On Fri, Nov 6, 2020 at 1:51 PM Jon Steinhart <jon at fourwinds.com> wrote:


> I've always been willing to spend buckets of money on the monitors because
> to me that's an area where bigger and higher resolution is always better.
>

You'd hardly want one the size of a city block, or even of a room wall.

> I hated Shakespeare in high school.  One of the big reasons was that I felt
> that he made up a word whenever he didn't have a good one available.


Contrary to Internet opinion, Shakespeare probably never invented any
words.  At most he is the first person to record in writing a word whose
written works have survived (mostly).  Why would a commercial playwright
(and Shakespeare wrote for money) use a word his audience didn't
understand?   They'd boo the play off the stage, with or without rotten
fruit.  He did both invent and reuse a lot of phrases: see <
https://inside.mines.edu/~jamcneil/levinquote.html>, or google for "you are
quoting Shakespeare".

The
> flipping back and forth to the list of definitions completely interrupted
> the cadence of reading.
>

Pop-up translations would be much better, of course.  I studied R&J with
footnotes; my daughter, with an across-the-page translation into
Contemporary Modern English.  Of course, that meant I had to explain some
of the gallows humor to her, like Mercutio's dying words: "Seek for me
tomorrow, and you will find me a *grave* man."

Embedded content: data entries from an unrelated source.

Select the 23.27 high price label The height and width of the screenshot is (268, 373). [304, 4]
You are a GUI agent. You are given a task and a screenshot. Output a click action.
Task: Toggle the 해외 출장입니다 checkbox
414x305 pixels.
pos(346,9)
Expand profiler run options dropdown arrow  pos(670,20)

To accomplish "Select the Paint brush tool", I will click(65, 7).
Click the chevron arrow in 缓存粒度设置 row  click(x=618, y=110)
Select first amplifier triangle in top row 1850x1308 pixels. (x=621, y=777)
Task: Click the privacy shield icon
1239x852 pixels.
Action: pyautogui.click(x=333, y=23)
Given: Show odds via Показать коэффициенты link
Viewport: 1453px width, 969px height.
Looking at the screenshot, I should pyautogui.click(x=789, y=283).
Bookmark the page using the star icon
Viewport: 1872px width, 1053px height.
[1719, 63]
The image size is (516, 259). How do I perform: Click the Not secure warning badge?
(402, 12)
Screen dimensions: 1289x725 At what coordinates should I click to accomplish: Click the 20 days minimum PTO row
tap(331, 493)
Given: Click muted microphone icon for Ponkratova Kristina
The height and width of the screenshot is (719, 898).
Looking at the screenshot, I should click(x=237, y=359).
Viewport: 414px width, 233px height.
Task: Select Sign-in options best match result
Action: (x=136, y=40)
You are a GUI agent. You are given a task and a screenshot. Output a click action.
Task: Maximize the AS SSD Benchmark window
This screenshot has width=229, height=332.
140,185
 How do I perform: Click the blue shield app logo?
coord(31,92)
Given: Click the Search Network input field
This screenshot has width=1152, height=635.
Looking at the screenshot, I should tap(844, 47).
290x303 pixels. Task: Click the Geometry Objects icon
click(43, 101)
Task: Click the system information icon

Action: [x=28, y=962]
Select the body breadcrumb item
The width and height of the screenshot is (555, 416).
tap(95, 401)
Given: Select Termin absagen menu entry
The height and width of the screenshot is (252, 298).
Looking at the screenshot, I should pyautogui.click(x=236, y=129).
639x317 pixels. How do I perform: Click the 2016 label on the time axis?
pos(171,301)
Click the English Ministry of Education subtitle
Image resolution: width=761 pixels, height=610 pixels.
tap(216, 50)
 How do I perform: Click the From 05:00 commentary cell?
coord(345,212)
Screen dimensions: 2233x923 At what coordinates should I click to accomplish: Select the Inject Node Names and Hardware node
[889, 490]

> While readers might "lose focus" part of the way through long lines, that
> has to
> be balanced against the loss of focus that comes from 'mental
> carriage-returns"
> when text is too narrow and broken across several lines.  Again, not
> studied as
> far as I know.
>

Lispers, of course, have only one kind of bracket, and append as many
close-brackets to each line as are needed there.  (We don't count them,
Emacs and vi do the matching.)  Sure saves on vertical whitespace, which
means you typically can see a whole function in one screen.



John Cowan          http://vrici.lojban.org/~cowan        cowan at ccil.org
Is a chair finely made tragic or comic? Is the portrait of Mona Lisa
good if I desire to see it? Is the bust of Sir Philip Crampton lyrical,
epical or dramatic?  If a man hacking in fury at a block of wood make
there an image of a cow, is that image a work of art? If not, why not?